Psychologist Leanne Hall (and who was involved in the Natural Gas meditation event) says research backs the idea that sitting near a naked flame induces feelings of calm and puts us at ease. She says anxiety is the most common reason people come to see her and that modern day stress has become something of an epidemic.

"[I]n our modern society many of us are overscheduled, overcommitted and struggling to keep up with the demands of modern life. In fact, Aussies are more stressed than ever with 1 in 3 people admitting they have a significant amount of stress in their lives, with this figure set to steadily rise," she says, noting that stress has numerous physical and mental impacts on our wellbeing.

Enter: meditating in front of an open flame.

"[B]eing near a flame daily will have more long-time effects in reducing anxiety and stress," says Hall.

"Watching a naked flame connects us with nature, which as Australian research suggests – reduces stress, helping us to feel more relaxed and calm … The heat from the flame also increases blood flow, providing anti-inflammatory effects and generally contributes to a feeling of warmth and comfort, both physically and emotionally. Its hypnotic effects also mean that it’s the perfect way to stimulate deeper relaxation through meditation."

So how much time do you need to spend near a naked flame in order to reap the benefits? Hall says as little as 15 minutes a day will do the trick. "Having said that, ideally the aim should be to stay for as long as it takes for your breathing to regulate, and a sense of 'calm' is achieved," says Leanne Hall.

"If you choose to combine this experience with some breathing exercises or meditation practices, then you will naturally notice results sooner," she says. Wait, is the benefit of fireside meditation more about the fire or the meditation itself? Hall says they feed into each other.

"If you are going to meditate by a flame, this will produce a 'double' relaxation effect by allowing us to enjoy the benefits of meditation, plus a multi-sensory focus from the flame, bringing us closer to nature. A flame actually has a real hypnotic visual element which can work like an anchor to the present moment – a great tool for mindfulness," she says.

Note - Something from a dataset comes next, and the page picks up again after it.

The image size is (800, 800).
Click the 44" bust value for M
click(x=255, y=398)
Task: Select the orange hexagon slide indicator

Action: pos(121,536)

    If you don’t have a wood-burning fireplace to  hand you can use a log fire, BBQ or outdoor heater to get the same effect. Hall says it's mostly about trying to incorporate more nature into your every day, too. She says doing things like adding more indoor plants to your home or build an outdoor firepit can help to "ground us."

    Or if none of these suit you could tune into the crackling fire genre on Youtube (thousands of people already have)  and just sit still for a moment.